#### [What to produce]
Print exactly the lines from the one containing "This screenshot has height=920, width=1316." through the last line of the entries below; the pictures stay out of the copy.

[Dataset entries]
*** Begin section ***

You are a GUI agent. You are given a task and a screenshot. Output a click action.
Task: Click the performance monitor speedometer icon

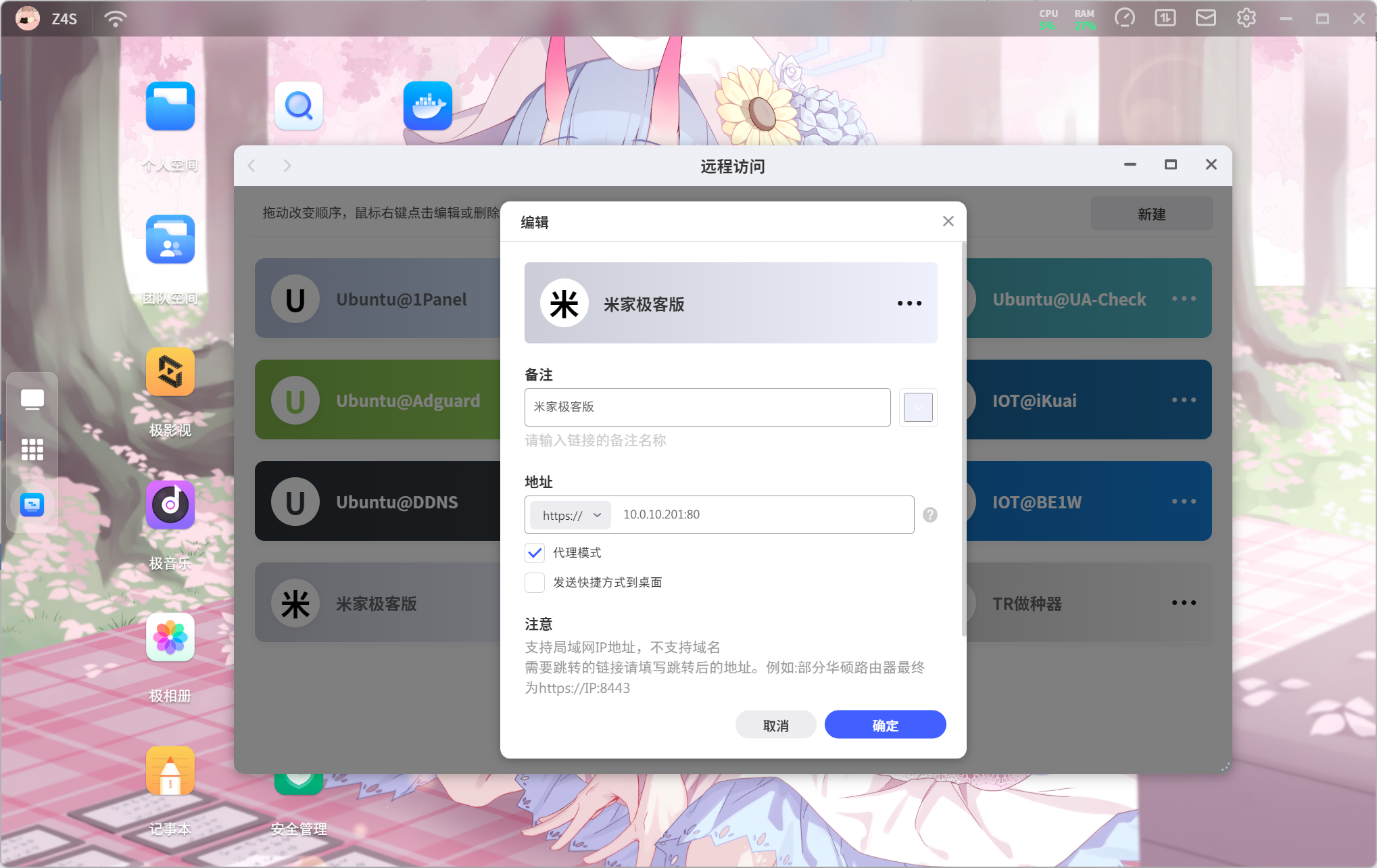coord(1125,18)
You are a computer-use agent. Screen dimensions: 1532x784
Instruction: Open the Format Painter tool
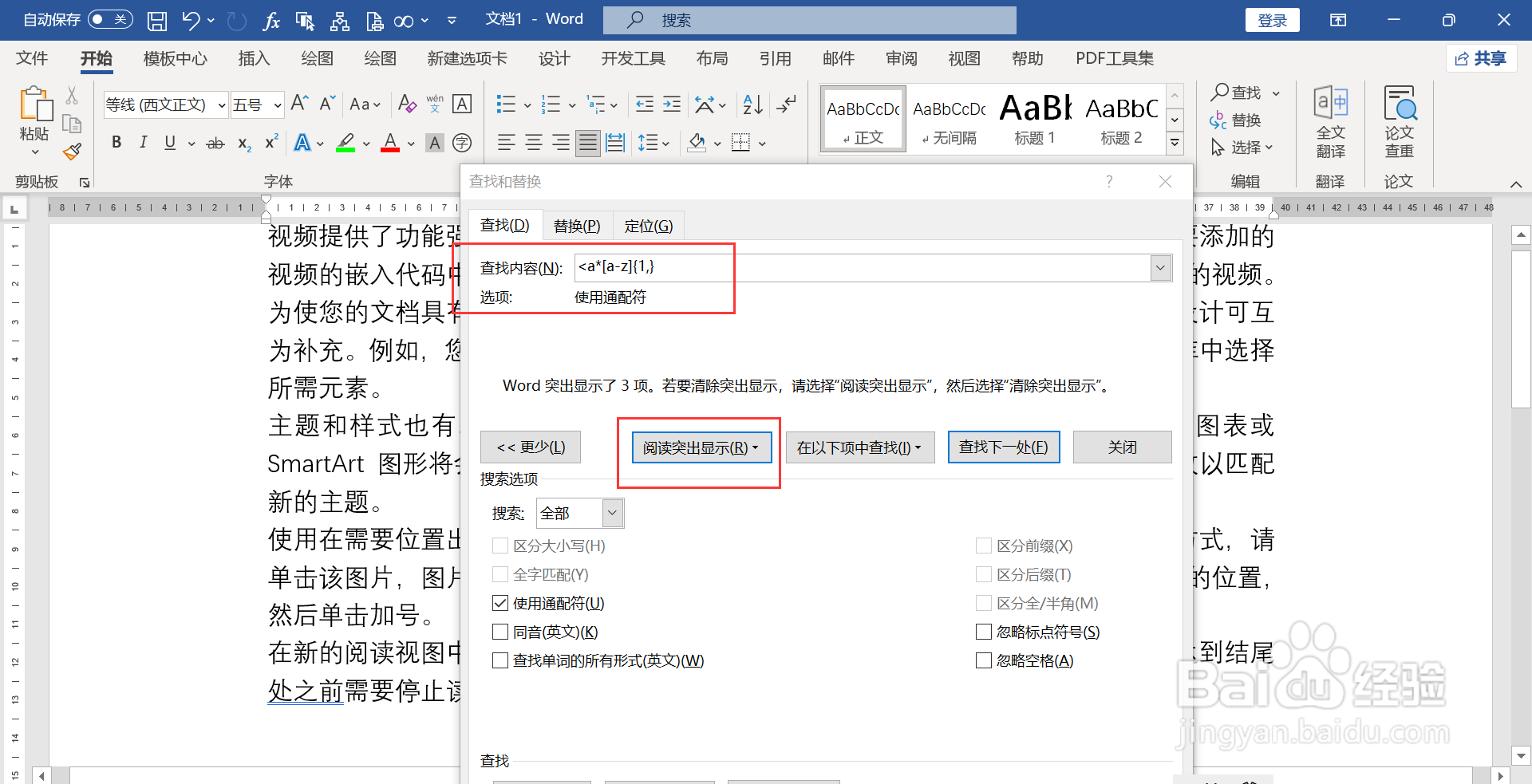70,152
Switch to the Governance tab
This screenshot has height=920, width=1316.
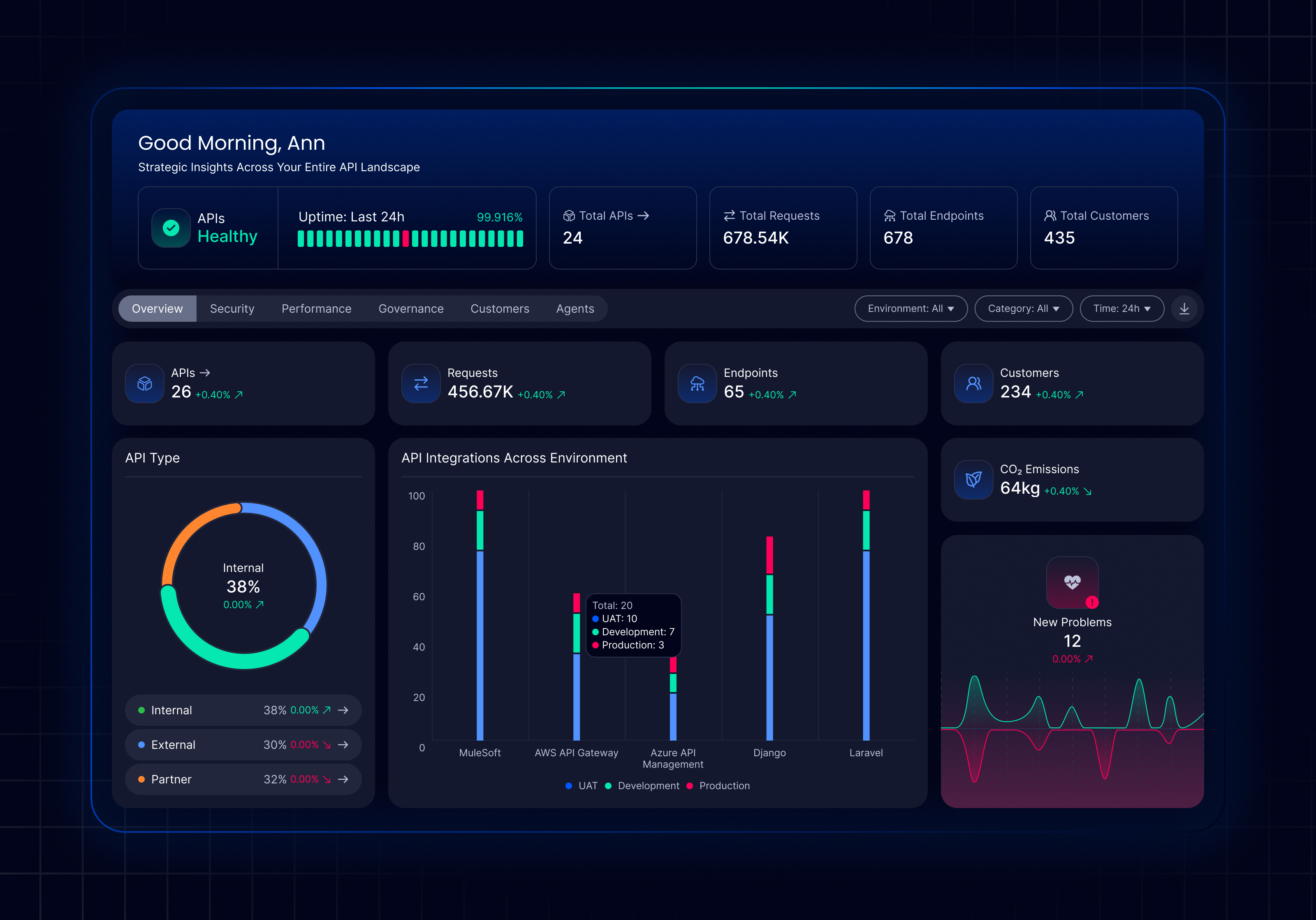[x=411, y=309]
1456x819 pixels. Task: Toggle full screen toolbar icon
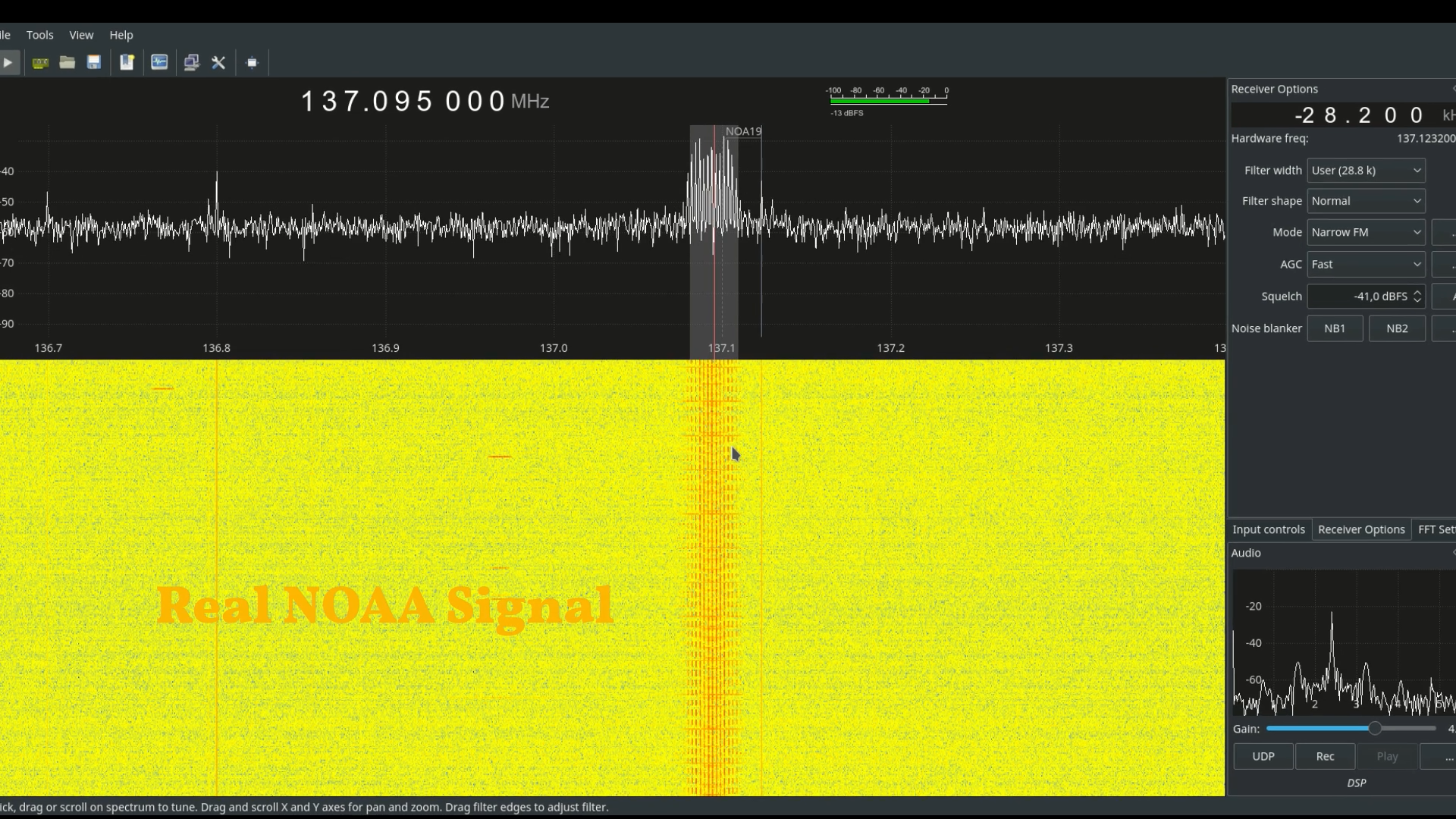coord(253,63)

*** End section ***

#### [Answer box]
This screenshot has height=920, width=1316.
[x=411, y=309]
1456x819 pixels. Task: Toggle full screen toolbar icon
coord(253,63)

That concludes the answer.